HR deficiency renders cells sensitive to PARGi.

a, Results of clonogenic assays conducted with RPE1 FLAG-Cas9 P53/BRCA1 DKO and PRE FLAG-Cas9 P53 KO cells with the indicated treatment for 14 days. b, Results of clonogenic assays conducted with inducible BRCA1 depletion of HeLa cells and corresponding 53BP1 KO cells, with or without BRCA1 depletion, which were co-treated with the indicated compounds for 7 days. BRCA1 was inducibly depleted by indole-3-acetic acid (IAA) and doxycycline (Dox) co-treatment; this was confirmed by Western blotting.

PARG loss is a robust marker of PARGi sensitivity.

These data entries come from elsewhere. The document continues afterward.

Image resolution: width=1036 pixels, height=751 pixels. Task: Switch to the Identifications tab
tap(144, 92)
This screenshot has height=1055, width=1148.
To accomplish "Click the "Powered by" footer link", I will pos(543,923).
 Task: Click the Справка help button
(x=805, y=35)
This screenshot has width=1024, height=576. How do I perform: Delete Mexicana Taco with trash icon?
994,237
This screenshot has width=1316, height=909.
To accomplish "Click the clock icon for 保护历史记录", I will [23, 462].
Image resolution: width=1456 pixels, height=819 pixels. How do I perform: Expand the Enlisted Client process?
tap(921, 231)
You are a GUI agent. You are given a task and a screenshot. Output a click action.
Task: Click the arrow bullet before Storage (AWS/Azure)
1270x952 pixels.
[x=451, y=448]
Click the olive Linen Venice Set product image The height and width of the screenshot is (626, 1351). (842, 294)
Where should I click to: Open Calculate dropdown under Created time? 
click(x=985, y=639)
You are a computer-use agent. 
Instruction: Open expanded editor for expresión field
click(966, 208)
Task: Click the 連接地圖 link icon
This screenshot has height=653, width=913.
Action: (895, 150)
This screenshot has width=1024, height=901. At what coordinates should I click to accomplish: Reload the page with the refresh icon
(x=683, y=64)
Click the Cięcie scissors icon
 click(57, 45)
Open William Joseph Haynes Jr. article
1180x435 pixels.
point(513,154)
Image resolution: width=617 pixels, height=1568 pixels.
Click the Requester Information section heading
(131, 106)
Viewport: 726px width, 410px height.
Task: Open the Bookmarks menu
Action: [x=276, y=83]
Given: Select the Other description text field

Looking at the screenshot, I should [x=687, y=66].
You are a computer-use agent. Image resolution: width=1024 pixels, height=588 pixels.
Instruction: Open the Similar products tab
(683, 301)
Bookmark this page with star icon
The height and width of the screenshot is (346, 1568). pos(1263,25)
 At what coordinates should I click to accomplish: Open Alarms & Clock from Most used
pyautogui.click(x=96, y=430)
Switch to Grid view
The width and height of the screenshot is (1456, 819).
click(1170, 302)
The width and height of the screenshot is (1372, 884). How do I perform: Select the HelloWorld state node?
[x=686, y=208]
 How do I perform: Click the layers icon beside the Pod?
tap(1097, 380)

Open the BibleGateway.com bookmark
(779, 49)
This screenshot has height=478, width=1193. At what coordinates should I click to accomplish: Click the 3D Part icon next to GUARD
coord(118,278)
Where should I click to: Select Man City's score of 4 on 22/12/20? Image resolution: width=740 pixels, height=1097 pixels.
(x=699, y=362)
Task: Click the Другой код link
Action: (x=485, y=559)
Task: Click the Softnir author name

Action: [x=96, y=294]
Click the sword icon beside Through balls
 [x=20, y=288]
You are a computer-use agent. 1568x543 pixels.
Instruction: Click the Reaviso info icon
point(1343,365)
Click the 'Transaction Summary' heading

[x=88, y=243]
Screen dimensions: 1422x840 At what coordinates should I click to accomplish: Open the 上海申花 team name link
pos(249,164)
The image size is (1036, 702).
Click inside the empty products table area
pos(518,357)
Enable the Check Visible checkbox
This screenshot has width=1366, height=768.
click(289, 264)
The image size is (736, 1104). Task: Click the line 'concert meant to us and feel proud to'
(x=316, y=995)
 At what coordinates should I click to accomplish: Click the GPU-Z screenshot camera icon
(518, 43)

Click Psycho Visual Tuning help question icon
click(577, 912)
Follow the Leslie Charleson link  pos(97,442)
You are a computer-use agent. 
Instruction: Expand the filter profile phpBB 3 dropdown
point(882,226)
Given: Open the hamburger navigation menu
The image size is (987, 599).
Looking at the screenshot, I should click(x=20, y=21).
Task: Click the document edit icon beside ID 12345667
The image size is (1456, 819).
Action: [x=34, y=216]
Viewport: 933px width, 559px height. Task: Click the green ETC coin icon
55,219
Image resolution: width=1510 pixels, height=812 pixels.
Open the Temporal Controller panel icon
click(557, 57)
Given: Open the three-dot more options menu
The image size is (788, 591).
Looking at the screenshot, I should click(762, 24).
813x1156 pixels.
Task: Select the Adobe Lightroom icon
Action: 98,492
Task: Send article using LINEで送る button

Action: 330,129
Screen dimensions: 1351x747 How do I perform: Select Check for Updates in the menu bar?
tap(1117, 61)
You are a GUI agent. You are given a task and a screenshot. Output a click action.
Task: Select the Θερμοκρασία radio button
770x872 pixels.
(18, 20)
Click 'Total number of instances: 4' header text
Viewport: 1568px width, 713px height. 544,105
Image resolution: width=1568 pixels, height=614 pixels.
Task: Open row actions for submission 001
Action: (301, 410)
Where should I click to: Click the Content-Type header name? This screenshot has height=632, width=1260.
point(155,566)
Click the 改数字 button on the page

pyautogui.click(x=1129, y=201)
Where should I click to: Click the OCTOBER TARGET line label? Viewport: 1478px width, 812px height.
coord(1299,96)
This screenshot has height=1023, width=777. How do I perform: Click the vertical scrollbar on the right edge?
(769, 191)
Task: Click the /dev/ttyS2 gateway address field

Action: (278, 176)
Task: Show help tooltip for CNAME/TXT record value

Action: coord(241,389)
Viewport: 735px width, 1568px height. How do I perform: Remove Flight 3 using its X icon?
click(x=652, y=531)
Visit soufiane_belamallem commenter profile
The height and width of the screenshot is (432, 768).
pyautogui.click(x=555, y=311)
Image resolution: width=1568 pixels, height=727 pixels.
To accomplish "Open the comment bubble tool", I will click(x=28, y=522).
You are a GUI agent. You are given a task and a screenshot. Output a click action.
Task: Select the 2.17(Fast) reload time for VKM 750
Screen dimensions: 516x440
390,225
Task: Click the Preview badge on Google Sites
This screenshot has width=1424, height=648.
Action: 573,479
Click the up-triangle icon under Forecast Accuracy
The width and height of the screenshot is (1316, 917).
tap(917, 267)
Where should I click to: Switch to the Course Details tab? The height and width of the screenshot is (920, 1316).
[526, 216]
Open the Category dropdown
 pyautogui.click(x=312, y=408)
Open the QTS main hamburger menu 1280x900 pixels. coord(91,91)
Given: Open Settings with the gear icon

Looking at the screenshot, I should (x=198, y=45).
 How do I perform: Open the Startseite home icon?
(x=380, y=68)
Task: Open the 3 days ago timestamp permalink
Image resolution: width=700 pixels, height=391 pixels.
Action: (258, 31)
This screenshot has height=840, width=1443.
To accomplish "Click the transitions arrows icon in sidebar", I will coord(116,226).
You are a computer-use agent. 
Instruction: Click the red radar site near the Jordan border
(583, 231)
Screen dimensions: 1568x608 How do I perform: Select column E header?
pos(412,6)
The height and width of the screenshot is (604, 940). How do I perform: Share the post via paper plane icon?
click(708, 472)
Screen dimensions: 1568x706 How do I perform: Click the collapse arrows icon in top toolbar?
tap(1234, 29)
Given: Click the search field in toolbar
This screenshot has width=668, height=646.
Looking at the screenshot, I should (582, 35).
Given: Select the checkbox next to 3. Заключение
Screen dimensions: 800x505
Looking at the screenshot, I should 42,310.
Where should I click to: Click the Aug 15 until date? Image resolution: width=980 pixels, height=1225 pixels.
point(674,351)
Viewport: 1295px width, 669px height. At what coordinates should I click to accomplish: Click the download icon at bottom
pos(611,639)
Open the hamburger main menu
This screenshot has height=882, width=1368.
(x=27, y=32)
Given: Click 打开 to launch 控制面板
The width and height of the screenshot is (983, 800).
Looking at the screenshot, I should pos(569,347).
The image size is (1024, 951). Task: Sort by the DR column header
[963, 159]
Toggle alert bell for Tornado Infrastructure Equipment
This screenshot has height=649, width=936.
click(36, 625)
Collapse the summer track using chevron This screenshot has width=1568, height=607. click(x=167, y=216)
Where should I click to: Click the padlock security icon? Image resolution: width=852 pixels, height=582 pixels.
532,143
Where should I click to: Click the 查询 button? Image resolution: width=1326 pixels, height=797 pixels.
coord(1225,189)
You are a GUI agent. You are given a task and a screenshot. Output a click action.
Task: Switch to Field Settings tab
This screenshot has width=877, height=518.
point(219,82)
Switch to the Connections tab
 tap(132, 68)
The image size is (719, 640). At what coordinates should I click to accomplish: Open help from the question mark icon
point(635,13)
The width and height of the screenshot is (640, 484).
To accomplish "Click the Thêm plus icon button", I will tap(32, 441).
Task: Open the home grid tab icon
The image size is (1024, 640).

a, Immunoblot of PARG in cells treated with PARG shRNA to knock down PARG. b, Results of clonogenic assays conducted in PARG knockdown cells. PARG was knocked down in the inducible BRCA1 depletion HeLa cells and corresponding 53BP1 KO cells. BRCA1 was inducibly depleted by IAA and Dox co-treatment. Cells were cultured for 7 days with the indicated treatment.

KO cells were validated by DNA sequencing.

gDNA sequences are also indicated for each KO cells.

DePARylation activity of PARG is essential for cell survival.

a, HEK293A cKO cells were validated by DNA sequencing. gDNA sequences are indicated at the top. b, The dePARylation activity was assessed in whole cell lysates (WCLs) prepared from control wild-type (WT), PARG KO, and PARG cKO HEK293A cells. The dePARylation activity was measured with remnant pADPr recognized by anti-pADPr antibody, and normalized with the Control and the Blank samples as indicated in Materials and Methods. n = 4 independent measurements. c, The PARG dePARylation activity in WCL prepared from control WT and PARG KO HEK293A was inhibited in a dose-dependent manner in the presence of PARGi. WCL prepared from PARG cKO cells was included as a control. n = 3 independent measurements. d, The PARG dePARylation activity shown in c is presented with PARGi concentrations.